Investors’ Rights Agreements – Several Basic Rights

An Investors’ Rights Agreement is a complex legal document outlining the rights and responsibilities of investors when purchasing a company’s stock or other involving securities. Investors’ Rights Agreements can cover several different rights awarded to the investors, depending on the agreement between the two parties. Almost always though the agreement will cover three basic investors’ rights: Registration rights, Information Rights, and Rights of First Rejection.

Registration Rights are contractual rights of holders of securities to have the transfer of those securities registered with the SEC under the Securities Act of 1933. In other words, Registration Rights entitle investors to force a company to register shares of common stock issuable upon conversion of preferred stock with the Securities and Exchange Commission. A venture capitalist shareholder especially wants the ability to register his shares because registration provides it with the ability to freely sell the shares without complying with the restrictions of Rule 144.

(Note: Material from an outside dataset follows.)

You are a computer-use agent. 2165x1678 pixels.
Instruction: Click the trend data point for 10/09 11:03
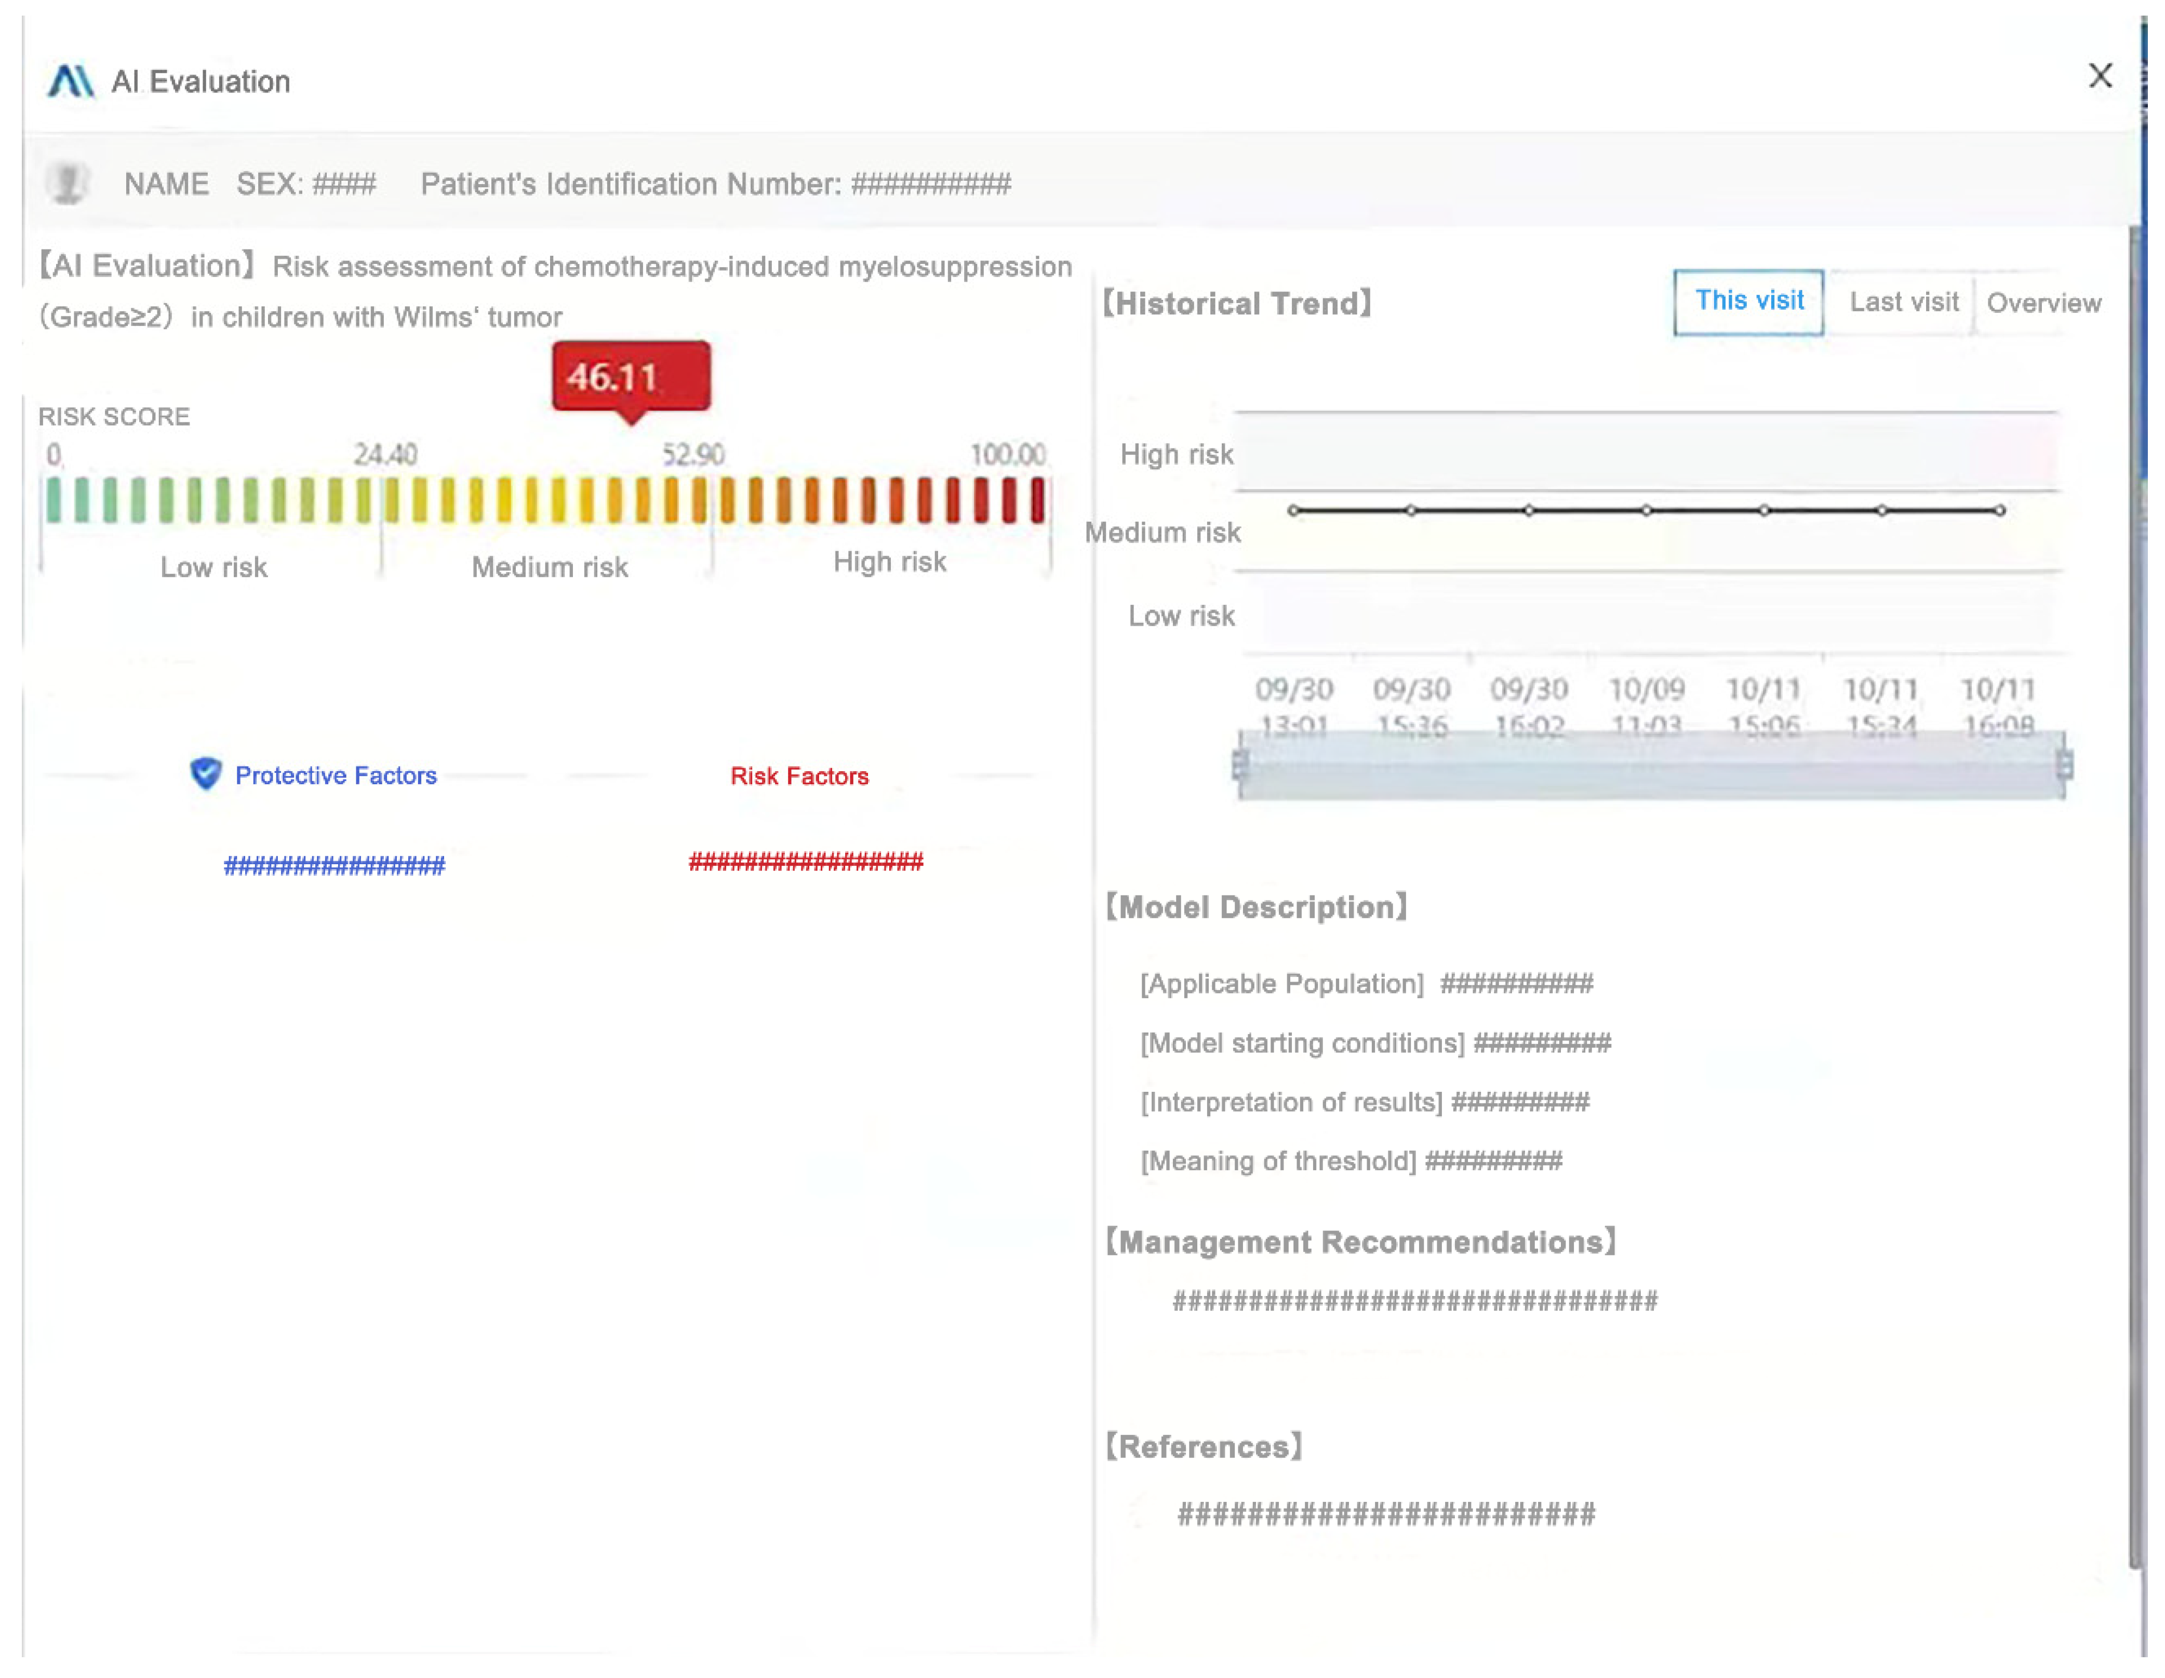click(x=1647, y=510)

In any solid Investors’ Rights Agreement, the investors will also secure a promise through company that they’ll maintain “true books and records of account” in a system of accounting in step with accepted accounting systems. Supplier also must covenant anytime the end of each fiscal year it will furnish every single stockholder an account balance sheet belonging to the company, revealing the financials of supplier such as gross revenue, losses, profit, and salary. The company will also provide, in advance, an annual budget each and every year including a financial report after each fiscal quarter.

Finally, the investors will almost always want to have a right of first refusal in the Agreement. Which means that each major investor shall have the legal right to purchase an experienced guitarist rata share of any new offering of equity securities by the company. Which means that the company must provide ample notice towards the shareholders for this equity offering, and permit each shareholder a certain amount of with regard to you exercise as his or her right. Generally, 120 days is given. If after 120 days the shareholder does not exercise because their right, in contrast to the company shall have the option to sell the stock to other parties. The Agreement should also address whether or the shareholders have a right to transfer these rights of first refusal.

There furthermore special rights usually awarded to large venture capitalist investors, including right to elect several of the business’ directors along with the right to sign up in manage of any shares expressed by the founders of the company (a so-called “Co Founder Collaboration Agreement India-sale” right). Yet generally speaking, the main rights embodied in an Investors’ Rights Agreement always be right to register one’s stock with the SEC, the correct to receive information of the company on the consistent basis, and the right to purchase stock in any new issuance.